A sa mort à Jérusalem, la dépouille est embarquée par des disciples et, guidés par un ange, ces derniers accostent en Galice. C'est en 813 qu'un ermite, Pelayo, est aveuglé par une lumière qui le conduit vers le lieu où le corps de Jacques est enseveli et oublié depuis huit siècles.
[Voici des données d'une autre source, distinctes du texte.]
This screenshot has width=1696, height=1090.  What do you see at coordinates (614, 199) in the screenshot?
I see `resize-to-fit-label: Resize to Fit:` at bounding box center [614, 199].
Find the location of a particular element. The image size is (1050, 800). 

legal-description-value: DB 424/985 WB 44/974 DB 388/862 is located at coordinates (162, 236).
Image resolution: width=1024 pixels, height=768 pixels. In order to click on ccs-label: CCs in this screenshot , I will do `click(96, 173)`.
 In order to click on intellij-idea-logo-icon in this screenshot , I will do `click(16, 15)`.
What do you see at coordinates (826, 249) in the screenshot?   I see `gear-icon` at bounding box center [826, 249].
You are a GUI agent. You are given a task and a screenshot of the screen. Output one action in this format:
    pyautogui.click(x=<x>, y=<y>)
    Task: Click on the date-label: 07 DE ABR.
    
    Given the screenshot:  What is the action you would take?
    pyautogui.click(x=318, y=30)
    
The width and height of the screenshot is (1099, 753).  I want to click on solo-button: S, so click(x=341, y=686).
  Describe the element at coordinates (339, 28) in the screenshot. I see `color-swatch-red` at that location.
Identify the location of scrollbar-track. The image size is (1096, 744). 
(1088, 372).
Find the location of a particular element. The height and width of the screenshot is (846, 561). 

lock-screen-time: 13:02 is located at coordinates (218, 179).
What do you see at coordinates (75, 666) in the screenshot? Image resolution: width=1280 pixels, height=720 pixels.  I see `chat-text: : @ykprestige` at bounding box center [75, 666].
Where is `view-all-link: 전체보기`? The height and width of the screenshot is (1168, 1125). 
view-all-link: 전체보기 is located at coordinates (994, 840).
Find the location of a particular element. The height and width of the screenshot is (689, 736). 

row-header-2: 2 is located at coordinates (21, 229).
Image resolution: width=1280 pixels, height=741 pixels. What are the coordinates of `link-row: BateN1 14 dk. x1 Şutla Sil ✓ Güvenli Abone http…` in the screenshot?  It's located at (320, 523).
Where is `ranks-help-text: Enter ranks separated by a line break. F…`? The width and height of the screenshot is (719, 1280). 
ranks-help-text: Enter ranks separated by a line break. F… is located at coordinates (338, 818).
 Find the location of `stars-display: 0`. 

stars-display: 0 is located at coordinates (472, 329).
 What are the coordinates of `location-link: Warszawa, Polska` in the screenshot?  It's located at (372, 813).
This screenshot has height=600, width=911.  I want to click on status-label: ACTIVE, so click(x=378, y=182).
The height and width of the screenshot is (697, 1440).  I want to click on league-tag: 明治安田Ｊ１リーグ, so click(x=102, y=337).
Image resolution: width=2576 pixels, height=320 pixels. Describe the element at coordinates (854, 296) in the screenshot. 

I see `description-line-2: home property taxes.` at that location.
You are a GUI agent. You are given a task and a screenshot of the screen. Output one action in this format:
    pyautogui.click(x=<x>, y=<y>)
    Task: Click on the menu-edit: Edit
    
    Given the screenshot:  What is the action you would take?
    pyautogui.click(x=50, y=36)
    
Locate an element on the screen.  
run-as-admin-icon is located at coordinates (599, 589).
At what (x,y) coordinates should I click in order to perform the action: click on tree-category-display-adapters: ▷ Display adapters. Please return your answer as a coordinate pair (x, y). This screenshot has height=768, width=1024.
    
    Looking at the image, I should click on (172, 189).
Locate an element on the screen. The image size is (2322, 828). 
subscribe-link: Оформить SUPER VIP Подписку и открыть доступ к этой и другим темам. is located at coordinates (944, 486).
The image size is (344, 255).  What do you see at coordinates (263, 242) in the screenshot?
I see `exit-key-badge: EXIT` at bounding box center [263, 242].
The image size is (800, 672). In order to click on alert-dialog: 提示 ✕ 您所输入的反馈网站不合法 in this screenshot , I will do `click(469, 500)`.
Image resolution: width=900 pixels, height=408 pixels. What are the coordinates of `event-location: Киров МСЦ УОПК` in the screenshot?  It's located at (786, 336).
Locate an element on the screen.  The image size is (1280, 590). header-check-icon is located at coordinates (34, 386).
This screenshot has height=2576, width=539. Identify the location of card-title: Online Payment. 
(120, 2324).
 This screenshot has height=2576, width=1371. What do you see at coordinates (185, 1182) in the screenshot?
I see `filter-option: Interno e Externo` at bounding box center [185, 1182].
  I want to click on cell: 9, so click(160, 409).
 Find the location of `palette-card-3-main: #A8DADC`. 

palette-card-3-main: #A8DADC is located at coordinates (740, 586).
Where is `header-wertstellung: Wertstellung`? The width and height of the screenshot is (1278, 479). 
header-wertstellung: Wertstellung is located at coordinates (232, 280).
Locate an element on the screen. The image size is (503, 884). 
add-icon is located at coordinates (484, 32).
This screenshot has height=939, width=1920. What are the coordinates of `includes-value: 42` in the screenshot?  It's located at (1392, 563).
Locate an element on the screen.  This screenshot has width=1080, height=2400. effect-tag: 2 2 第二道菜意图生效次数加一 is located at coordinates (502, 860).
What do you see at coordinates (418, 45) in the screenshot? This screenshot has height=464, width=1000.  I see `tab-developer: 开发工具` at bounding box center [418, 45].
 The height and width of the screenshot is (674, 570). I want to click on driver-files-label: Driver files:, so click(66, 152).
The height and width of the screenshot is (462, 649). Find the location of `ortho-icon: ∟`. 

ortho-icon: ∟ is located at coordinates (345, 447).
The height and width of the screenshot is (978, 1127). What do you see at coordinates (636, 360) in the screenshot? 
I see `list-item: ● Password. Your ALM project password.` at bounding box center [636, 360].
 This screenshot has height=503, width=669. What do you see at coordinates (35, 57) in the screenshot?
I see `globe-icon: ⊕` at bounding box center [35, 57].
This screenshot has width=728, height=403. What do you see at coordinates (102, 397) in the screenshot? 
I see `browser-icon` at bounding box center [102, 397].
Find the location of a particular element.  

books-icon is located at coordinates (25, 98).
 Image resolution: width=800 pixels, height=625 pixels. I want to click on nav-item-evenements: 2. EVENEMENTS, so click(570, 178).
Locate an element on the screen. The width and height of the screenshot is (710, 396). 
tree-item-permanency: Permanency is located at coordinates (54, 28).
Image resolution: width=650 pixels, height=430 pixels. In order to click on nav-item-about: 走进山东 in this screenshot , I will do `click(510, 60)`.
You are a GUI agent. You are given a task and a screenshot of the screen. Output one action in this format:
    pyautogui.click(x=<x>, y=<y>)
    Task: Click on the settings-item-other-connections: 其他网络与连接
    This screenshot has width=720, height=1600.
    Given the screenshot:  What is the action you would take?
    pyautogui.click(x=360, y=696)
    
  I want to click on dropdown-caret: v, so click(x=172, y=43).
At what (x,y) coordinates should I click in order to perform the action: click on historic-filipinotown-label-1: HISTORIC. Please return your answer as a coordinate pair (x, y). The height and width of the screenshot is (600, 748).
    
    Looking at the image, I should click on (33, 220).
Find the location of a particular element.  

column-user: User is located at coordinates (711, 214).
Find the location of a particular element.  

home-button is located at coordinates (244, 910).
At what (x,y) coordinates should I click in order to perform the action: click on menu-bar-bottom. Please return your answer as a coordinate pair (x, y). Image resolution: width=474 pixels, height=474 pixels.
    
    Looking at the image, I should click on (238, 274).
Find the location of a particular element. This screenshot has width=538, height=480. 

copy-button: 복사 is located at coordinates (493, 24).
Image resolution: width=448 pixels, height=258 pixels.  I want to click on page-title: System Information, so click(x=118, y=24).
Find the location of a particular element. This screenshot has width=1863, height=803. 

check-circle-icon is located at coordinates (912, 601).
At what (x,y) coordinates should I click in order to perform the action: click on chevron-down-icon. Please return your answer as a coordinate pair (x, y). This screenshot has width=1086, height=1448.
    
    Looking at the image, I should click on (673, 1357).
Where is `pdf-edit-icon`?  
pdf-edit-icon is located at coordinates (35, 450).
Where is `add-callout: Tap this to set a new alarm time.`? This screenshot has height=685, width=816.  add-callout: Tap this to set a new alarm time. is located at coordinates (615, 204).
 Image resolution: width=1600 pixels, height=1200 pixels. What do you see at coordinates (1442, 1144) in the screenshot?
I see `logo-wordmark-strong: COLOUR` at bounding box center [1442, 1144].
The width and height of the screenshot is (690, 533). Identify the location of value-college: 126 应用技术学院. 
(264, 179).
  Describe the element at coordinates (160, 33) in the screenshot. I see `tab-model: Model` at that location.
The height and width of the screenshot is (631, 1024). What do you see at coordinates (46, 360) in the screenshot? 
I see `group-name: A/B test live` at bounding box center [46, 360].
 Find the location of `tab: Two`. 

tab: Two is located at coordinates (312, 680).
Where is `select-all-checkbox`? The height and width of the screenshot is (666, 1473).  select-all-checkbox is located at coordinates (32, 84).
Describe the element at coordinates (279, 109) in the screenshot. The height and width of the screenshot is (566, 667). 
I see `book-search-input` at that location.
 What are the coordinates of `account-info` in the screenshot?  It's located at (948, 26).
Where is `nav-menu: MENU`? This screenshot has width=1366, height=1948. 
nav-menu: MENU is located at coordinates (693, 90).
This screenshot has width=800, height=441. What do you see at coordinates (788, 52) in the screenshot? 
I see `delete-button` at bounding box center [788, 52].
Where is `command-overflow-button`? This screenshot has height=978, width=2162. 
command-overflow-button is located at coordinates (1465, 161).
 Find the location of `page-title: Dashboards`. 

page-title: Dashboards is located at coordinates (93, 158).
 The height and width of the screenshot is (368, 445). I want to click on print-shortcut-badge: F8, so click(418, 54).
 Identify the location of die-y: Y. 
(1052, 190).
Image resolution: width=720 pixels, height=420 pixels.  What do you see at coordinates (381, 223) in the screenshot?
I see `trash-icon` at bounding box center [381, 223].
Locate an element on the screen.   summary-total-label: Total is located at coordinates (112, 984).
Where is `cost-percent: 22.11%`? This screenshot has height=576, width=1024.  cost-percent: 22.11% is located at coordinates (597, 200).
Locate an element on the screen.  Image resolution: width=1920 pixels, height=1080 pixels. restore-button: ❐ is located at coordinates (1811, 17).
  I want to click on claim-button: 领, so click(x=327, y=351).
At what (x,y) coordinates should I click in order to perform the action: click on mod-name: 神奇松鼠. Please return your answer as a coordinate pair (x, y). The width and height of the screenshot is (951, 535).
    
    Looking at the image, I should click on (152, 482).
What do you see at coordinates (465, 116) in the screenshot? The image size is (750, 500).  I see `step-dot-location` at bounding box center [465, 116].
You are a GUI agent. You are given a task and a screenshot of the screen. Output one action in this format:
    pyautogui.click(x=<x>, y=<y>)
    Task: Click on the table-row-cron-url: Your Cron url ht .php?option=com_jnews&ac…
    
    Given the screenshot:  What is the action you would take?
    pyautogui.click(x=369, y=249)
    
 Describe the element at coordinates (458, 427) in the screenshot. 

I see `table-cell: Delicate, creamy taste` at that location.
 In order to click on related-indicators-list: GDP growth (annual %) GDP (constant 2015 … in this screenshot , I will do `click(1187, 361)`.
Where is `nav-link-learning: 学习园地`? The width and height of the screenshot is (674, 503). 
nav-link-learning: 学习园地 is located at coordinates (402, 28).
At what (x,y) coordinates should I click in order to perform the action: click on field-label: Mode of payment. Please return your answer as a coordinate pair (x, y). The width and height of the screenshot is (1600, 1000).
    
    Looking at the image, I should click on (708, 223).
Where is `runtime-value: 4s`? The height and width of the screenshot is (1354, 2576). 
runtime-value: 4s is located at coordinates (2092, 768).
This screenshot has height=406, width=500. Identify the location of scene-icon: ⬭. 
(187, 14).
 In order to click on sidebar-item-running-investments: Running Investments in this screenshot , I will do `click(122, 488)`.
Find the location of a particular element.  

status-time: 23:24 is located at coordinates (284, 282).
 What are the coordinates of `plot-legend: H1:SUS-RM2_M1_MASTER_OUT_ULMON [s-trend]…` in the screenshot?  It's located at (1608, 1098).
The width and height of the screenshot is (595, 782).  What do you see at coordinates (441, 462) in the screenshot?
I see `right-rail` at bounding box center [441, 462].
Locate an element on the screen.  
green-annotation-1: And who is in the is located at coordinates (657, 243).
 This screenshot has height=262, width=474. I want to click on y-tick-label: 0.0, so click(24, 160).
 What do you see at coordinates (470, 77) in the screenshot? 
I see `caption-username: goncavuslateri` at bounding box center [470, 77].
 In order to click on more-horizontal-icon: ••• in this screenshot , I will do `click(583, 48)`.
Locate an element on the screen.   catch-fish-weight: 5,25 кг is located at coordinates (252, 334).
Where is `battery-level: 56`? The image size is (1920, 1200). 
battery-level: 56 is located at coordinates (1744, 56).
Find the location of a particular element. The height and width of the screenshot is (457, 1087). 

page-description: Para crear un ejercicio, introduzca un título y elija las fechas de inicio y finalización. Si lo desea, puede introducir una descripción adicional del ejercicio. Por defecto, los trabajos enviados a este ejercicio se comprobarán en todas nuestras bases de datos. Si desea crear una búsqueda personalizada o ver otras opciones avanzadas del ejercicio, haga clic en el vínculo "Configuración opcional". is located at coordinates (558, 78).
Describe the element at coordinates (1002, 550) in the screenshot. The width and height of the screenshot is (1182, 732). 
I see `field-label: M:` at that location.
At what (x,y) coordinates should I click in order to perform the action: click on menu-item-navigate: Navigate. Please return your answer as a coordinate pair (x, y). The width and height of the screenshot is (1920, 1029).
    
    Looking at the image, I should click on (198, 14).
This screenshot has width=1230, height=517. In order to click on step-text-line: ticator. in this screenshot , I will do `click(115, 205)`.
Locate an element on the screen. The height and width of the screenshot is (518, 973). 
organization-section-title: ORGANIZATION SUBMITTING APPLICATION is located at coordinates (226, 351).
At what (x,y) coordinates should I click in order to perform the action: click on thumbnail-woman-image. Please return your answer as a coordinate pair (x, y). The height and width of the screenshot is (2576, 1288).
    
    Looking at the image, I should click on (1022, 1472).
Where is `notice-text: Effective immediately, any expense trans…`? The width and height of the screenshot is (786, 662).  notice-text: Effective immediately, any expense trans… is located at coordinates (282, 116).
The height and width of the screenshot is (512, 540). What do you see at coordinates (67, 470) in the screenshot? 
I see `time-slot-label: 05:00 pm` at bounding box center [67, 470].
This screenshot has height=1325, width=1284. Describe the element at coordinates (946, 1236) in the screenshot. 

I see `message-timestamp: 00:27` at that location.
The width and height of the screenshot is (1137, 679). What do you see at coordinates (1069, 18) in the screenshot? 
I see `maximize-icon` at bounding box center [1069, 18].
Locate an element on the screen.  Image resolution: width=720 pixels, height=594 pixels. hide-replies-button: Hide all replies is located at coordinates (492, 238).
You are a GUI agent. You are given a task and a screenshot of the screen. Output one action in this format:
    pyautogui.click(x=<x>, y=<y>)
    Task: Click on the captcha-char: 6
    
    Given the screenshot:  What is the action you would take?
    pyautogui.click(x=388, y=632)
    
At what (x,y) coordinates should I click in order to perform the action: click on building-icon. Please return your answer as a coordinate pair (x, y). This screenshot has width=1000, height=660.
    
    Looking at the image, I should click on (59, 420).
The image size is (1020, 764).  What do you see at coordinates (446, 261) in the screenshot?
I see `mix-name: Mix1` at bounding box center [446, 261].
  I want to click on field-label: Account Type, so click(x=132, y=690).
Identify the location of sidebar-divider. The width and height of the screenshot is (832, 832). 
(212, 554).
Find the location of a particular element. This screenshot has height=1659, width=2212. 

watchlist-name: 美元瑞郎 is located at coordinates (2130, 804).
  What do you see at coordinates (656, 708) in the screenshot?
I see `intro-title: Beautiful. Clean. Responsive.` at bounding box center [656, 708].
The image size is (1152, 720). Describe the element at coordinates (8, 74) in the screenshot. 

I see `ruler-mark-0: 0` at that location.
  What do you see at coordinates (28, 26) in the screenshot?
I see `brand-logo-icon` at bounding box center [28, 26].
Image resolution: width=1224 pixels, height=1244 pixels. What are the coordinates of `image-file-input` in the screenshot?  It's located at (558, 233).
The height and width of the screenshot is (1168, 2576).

De cette légende, naît "Compostelle" ou "Champs d'Etoiles". Là, Alphonse II, Roi des Asturies, fait bâtir une église. Très vite, la nouvelle se répand et c'est aux XII et XIIIème siècles que le pèlerinage connaît son apogée. L'Europe entière est sur les routes et ce jusqu'au XVème siècle. A travers la France, quatre grands axes se dessinent, partant de Paris, le Puy, Vezelay et Arles. Depuis les années soixante, le pèlerinage reprend vie. En 1970, on compte 64 pèlerins, en 1999 on en dénombre 150.000.
C'est en 1998 que l'Association des Amis de Saint-Jacques de Compostelle, de la région P.A.C.A., voit le jour. Son but est de reconstituer le chemin de Haute Provence, depuis la frontière italienne, jusqu'à Arles. C'est chose faite. Elle est en mesure de présenter un itinéraire traversant, à partir du Mont Genèvre, les villes de Tallard et de Sisteron (où se trouvait un hôpital Saint-Jacques dans la rue Saunerie), l'église Saint-Domnin (lieu de passage du pèlerin vers Châteauneuf-Val-Saint-Donat), etc. Cet itinéraire en cours de balisage, sera réellement opérationnel en 2008.